[Collected data entries]
===

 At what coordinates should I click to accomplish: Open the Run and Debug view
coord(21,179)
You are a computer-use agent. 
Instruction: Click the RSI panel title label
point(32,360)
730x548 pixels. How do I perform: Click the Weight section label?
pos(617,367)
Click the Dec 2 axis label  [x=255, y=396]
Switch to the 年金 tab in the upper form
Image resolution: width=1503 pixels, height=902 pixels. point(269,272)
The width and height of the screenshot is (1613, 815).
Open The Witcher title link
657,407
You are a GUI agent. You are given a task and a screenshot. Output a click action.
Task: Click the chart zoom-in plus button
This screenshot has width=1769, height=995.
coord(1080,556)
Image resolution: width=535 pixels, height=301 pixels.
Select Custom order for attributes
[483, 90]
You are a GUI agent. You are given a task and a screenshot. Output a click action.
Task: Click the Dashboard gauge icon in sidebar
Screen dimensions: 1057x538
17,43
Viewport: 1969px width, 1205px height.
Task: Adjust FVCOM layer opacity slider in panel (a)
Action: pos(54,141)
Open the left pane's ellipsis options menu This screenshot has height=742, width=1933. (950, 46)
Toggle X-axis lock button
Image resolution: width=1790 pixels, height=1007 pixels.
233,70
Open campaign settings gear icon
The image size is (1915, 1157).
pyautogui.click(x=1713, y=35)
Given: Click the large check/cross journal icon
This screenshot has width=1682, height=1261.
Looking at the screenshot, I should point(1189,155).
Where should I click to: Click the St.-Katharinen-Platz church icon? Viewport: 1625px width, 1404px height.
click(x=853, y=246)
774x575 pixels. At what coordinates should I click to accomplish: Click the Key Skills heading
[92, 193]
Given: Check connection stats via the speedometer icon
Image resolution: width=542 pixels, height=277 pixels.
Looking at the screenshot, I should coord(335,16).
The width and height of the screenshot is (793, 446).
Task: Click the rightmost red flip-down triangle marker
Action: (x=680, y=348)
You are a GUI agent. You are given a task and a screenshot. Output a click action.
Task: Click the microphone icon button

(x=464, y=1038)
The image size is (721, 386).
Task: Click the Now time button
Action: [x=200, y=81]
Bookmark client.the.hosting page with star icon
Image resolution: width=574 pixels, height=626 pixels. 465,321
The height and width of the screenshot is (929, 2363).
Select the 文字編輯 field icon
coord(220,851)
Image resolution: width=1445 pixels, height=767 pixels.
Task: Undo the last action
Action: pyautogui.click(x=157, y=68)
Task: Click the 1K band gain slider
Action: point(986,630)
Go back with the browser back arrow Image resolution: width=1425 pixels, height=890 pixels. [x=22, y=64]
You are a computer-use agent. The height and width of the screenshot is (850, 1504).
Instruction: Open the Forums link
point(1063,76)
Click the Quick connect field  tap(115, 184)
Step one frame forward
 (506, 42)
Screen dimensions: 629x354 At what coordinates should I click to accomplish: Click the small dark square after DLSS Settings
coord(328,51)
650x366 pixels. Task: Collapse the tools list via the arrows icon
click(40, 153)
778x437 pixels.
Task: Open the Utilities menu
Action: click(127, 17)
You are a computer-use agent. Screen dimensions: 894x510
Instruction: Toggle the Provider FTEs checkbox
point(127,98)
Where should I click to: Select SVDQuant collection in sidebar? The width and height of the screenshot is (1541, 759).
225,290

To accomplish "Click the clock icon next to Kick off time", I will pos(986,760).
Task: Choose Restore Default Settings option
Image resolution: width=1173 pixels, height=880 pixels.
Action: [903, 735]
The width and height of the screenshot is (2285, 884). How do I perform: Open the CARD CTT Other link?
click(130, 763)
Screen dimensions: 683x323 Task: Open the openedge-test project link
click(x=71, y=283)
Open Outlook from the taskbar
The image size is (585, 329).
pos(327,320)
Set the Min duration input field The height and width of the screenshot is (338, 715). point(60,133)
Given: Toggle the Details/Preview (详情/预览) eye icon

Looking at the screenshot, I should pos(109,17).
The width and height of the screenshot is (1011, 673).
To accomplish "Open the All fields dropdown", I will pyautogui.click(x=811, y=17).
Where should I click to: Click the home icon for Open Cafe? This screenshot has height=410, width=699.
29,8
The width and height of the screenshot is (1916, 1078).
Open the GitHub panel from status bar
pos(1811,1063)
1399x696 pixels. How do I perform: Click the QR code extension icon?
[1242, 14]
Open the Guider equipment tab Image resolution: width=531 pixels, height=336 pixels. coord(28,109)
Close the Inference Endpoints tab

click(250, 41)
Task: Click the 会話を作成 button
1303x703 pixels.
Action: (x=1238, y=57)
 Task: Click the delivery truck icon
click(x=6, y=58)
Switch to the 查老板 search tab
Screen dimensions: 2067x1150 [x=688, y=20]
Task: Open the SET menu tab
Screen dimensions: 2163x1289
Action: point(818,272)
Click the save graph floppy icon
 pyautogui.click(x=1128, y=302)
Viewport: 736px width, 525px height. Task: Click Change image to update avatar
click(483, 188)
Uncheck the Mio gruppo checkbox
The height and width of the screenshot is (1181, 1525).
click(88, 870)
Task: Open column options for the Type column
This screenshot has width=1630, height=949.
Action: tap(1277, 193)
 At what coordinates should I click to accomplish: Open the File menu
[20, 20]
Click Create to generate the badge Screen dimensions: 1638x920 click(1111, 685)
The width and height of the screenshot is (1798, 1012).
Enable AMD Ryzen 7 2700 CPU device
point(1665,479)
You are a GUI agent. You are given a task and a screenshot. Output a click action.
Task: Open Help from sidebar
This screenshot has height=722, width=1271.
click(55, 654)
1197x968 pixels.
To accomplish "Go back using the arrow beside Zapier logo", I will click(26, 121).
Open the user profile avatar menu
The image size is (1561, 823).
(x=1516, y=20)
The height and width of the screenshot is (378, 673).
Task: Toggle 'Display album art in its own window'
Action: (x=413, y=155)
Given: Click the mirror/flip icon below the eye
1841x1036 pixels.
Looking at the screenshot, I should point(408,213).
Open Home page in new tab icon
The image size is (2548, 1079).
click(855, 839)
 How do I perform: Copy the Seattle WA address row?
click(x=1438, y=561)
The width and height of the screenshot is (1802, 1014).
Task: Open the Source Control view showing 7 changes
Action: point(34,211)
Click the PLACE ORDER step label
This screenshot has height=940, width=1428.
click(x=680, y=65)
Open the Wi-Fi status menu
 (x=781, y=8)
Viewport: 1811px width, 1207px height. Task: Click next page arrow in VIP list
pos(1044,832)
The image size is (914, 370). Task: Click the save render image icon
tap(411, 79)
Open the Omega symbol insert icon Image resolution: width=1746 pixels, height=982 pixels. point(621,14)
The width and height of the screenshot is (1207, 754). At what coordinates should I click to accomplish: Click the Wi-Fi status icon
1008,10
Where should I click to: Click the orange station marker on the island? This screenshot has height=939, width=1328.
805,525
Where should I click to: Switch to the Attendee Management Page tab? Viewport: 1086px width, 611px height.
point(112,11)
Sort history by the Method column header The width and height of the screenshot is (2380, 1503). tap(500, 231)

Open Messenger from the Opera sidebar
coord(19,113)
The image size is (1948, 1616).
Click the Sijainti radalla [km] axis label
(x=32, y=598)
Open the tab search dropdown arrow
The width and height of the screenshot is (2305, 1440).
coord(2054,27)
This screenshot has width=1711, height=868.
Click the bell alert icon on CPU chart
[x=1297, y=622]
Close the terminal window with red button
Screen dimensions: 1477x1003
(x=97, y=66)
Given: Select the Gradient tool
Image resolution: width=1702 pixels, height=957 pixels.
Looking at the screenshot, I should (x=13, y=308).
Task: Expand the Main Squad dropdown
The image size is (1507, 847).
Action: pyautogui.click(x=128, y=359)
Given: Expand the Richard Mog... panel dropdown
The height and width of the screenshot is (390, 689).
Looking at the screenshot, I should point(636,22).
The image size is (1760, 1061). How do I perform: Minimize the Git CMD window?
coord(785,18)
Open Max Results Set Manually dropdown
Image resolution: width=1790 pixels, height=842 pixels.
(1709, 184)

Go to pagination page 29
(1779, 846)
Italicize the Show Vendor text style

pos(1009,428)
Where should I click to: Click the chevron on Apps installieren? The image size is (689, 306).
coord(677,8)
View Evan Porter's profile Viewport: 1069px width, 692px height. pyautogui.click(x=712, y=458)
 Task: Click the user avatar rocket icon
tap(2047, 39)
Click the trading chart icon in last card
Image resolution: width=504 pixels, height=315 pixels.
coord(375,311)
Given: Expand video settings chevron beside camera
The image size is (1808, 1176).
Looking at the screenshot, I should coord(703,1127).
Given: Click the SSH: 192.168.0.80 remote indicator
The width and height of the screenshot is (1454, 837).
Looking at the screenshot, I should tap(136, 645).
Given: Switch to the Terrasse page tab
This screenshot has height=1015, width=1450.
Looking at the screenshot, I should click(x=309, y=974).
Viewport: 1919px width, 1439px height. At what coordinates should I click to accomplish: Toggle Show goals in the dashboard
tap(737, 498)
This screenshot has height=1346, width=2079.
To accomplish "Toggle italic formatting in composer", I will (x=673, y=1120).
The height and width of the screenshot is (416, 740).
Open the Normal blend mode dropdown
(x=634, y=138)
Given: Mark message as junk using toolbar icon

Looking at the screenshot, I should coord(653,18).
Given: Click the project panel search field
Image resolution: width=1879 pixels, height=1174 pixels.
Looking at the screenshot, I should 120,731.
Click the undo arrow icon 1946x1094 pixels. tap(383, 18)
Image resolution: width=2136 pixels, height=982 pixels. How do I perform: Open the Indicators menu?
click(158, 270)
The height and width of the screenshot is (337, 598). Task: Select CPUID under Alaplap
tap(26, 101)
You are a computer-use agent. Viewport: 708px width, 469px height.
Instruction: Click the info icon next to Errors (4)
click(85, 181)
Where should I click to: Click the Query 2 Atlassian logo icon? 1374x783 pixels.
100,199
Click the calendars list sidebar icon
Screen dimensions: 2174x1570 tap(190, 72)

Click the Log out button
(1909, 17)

===

[TASK TO COMPLETE]
Please state only the number of lines above that hold the string "will".

[FINISHED EXERCISE]
4